» 任务说明
把下方条目中从含有“Identify the location”的那一行到含有“center [124, 391].”的那一行逐字抄录下来，首尾两行都算在内。图片不要放进答案。

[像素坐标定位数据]
━━━━━━━━━━━━━━━━━━━━━━━━━━━━━━

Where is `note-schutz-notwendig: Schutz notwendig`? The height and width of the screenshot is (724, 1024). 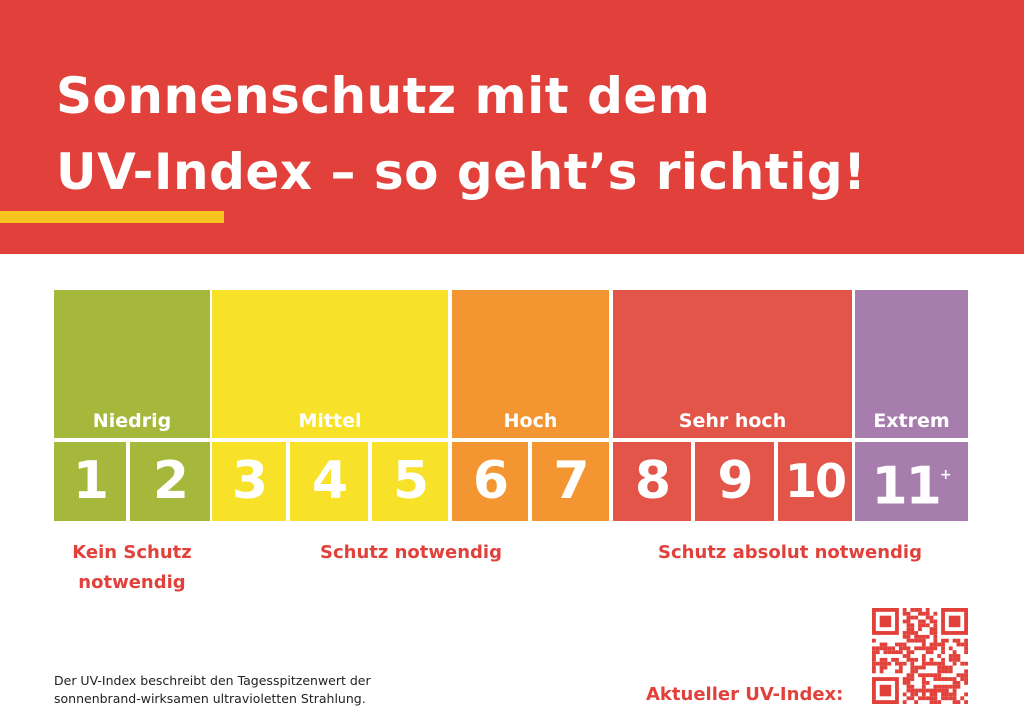
note-schutz-notwendig: Schutz notwendig is located at coordinates (411, 552).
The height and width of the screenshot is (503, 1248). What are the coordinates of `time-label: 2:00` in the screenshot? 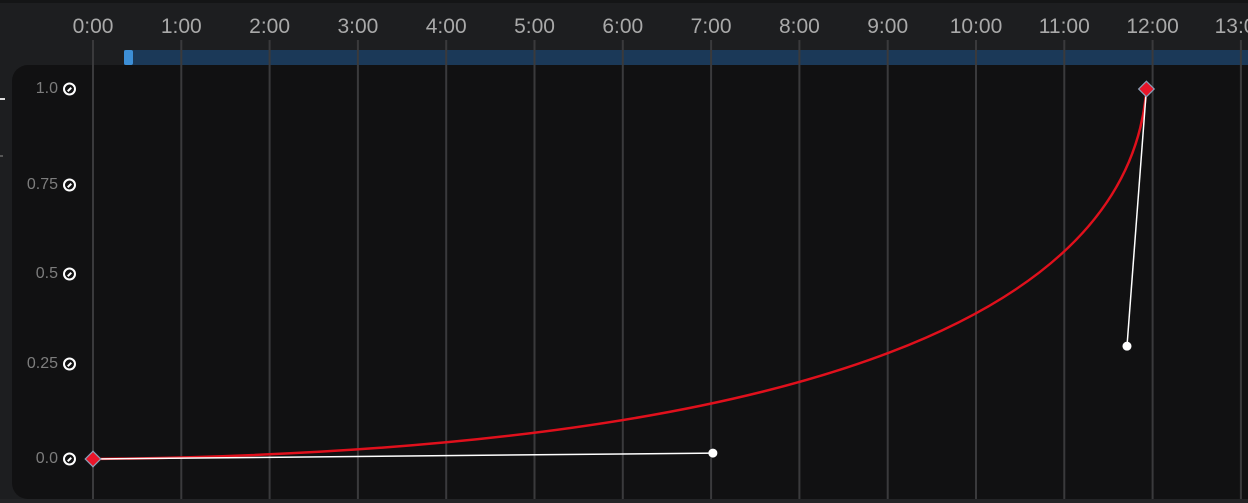 It's located at (270, 26).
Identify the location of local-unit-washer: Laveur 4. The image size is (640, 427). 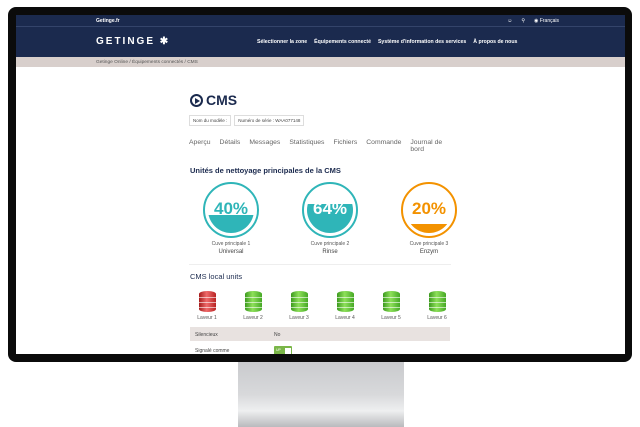
(345, 306).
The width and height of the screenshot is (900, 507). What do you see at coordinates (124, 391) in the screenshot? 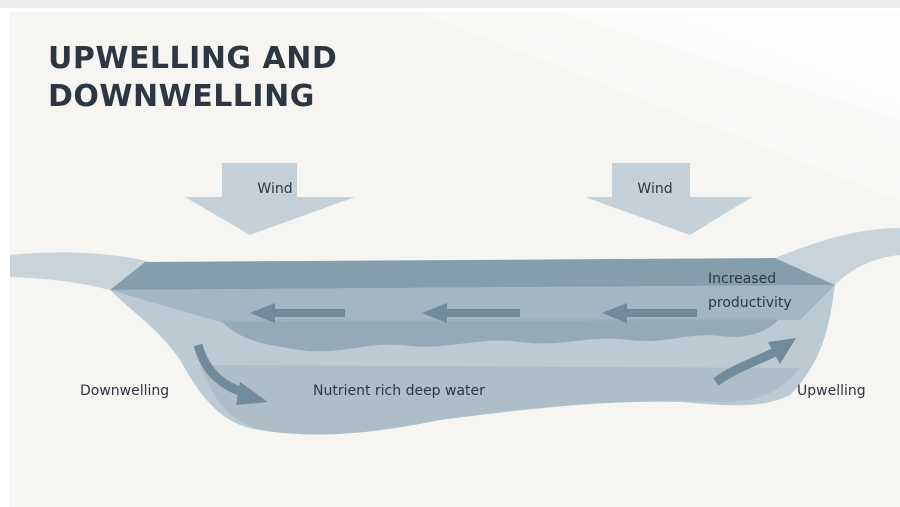
I see `downwelling-label: Downwelling` at bounding box center [124, 391].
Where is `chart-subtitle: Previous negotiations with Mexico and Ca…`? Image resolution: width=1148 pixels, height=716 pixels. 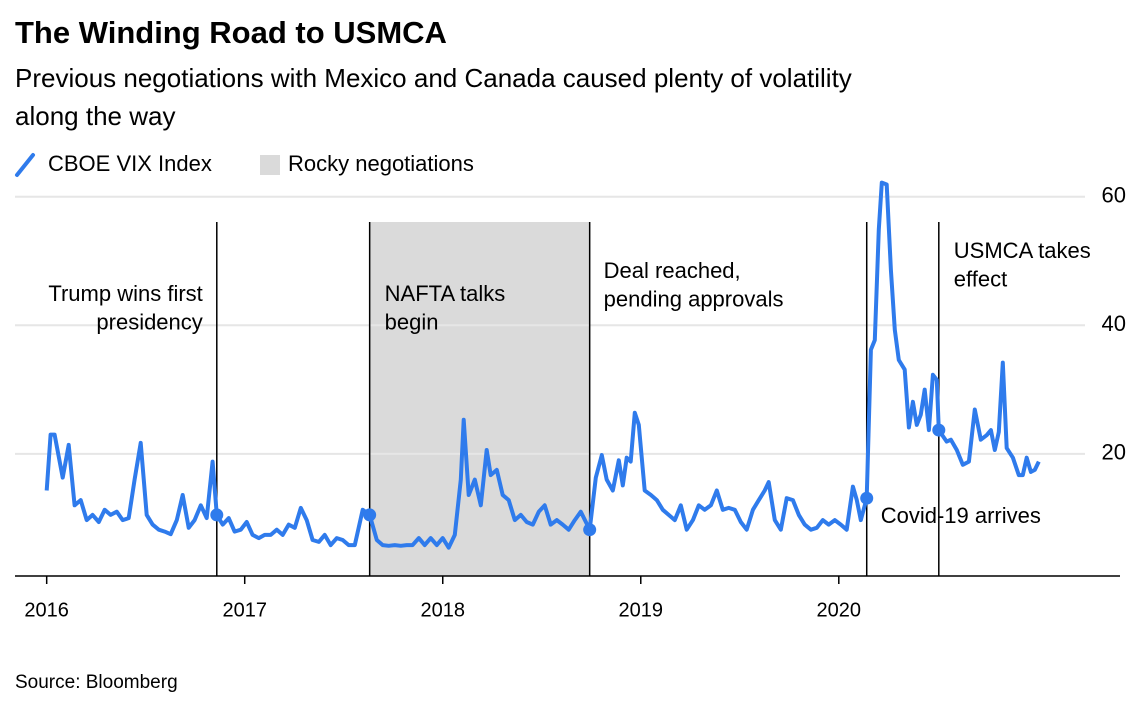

━━━━━━━━━━━━━━━━━━━━━━━━━━━━━━

» 答案
Identify the location of local-unit-washer: Laveur 4. The image size is (640, 427). 
(345, 306).
The width and height of the screenshot is (900, 507). What do you see at coordinates (124, 391) in the screenshot? 
I see `downwelling-label: Downwelling` at bounding box center [124, 391].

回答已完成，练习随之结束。